### À compléter
• A. D'après l'extrait sur les élections du 1er juin, quel problème le peuple avait-il posé le 5 octobre 1990 ?
• B. Poursuivez l'extrait sur les élections du 1er juin après sa dernière phrase.

### Extrait du texte
Contrairement à ce que l’on affirme de toute part avec tant d’hypocrisie et de démagogie, les élections du 1er juin ne vont pas régler le problème posé par le peuple le 5 octobre 1990. Rappelons qu’il s’agissait, avant toutes choses, de mettre fin au régime de dictature et d’instaurer les libertés démocratiques dans le pays pour y permettre le développement et le progrès social. Les élections présidentielles ne règleront pas ce problème. Au mieux, le pays sera confronté au lendemain du 1er juin à un régime dit de « démocratie apaisée » sous couvert duquel le vieux régime RPT continuera de garder la réalité du pouvoir. Le changement tant souhaité n’aura pas lieu. Au pire, le pays continuera d’être soumis à la même dictature, avec les mêmes pratiques politiques, des conditions de vie de plus en plus difficiles pour la grande masse de la population et une capacité d’oppression et de répression croissante.
La décision des chefs de partis d’opposition d’aller aux présidentielles dans les conditions inadmissibles imposées par le régime participe à la politique d’opposition dominante conduite pendant 12 ans par la tendance majoritaire actuelle de l’opposition. Cette participation est une preuve supplémentaire de l’échec de la politique dominante d’opposition conduite jusqu’à présent.

### Données disponibles
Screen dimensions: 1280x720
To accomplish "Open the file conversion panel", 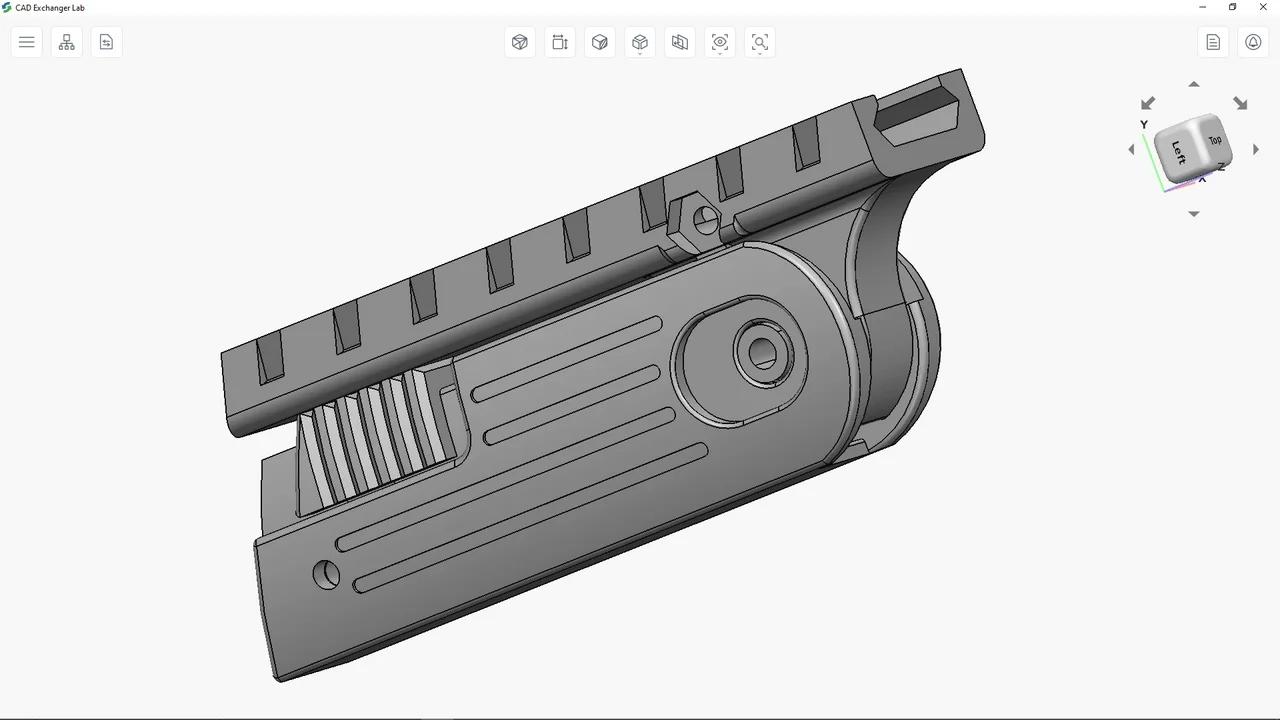I will pos(106,42).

### Résultats finaux
• A. Il s'agissait de mettre fin au régime de dictature et d'instaurer les libertés démocratiques dans le pays pour y permettre le développement et le progrès social.

• B.
Depuis l’enterrement du fameux « dialogue inter-togolais », la lutte pour la démocratie dans notre pays était arrivée à un tournant décisif où il faut impérativement mettre en œuvre une force alternative d’opposition pour conduire une politique alternative d’opposition. C’est à l’émergence de cette force que la CDPA-BT travaille. Et elle invite tous ceux qui croient encore à un avenir possible pour le pays d’apporter leur contribution pour la réalisation commune et pour l’efficacité de ce travail. Car, du moment que les présidentielles de juin 2003 ne sont pas de nature à apporter au peuple la solution aux problèmes qui l’a poussé dans la rue le 5 octobre 1990, il faudra bien que la lutte pour la fin du régime de dictature continue.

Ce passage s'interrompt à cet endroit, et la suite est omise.